Hidden History: The story behind Wilson’s Roundhouse Museum


WILSON, N.C. (WNCN) – It might seem like an obscure and perhaps strange site as you pass in Wilson.

You may even do a double-take.

Gloria Freeman says it best – “In terms of history, it represents an era.”RELATED: More stories from the North Carolina Hidden History special

It’s an era that is as complicated and as layered as the masonry of the building itself.

“If you look around the building you’ll see the bricks, rocks, stone in fact there’s a whole bag of cement that may have gotten wet and he just stuck it in the wall,” says Bill Meyers.

It’s a hodge podge of anything and everything and it’s round.

Appropriately it’s called a “roundhouse.”

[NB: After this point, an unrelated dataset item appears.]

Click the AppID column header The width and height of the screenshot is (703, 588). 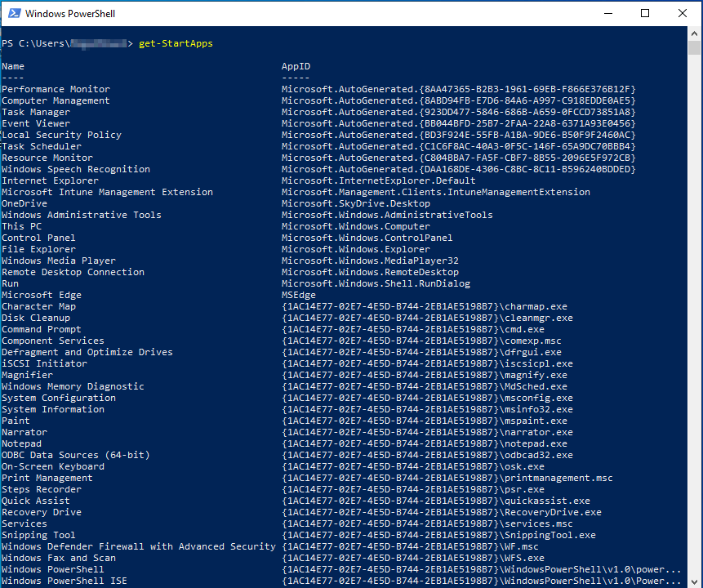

“Well something that is round has no end – that’s infinity we’re talking about here. That we have to remember the deeds of African-Americans that’s just not written that’s not in the text books” added Myers.

The former Wilson County educator worked for years to get the structure moved so it could be preserved and also serve as an African-American museum. Myers now serves as its executive the Oliver Nestus Freeman Roundhouse Museum.

Born in 1882, Oliver Nestus or “O.N.” Freeman saw the need for housing for black men returning from World War II.

O.N. had an ingenious solution.

He decided he could build homes out of whatever he could find, that could be held sturdy with cement and also be round.

Gloria Freeman’s great grandfather was a craftsman and O.N.’s brother.

“This is a physical representation of that and it’s odd it’s round and it’s rock and somebody built it, somebody thought of it. I’m standing here in the place of those who cannot be here at this time and cannot tell this story”.

What a story it is.

O.N. walked from Wilson, North Carolina all the way to Alabama where he attended the Tuskegee Normal School. the now famous school was founded by Booker T. Washington.

There O.N. studied construction technology including stone and brick masonry. He later taught those new skills to new students.

You can also spot Freeman’s stonework at other homes and buildings in Wilson.

But, Gloria Freeman says it’s the Roundhouse Museum that helps tell the story best.

“And this is one that we can tell and point to and allow other people to sort of join us in that story,” she said.

Bill Myers doesn’t want people to get lost in the obscurity of it all.

The lesson is right there for everyone to see.

“If you use your might, use your brain, use your heart and all that you have to make things happen.”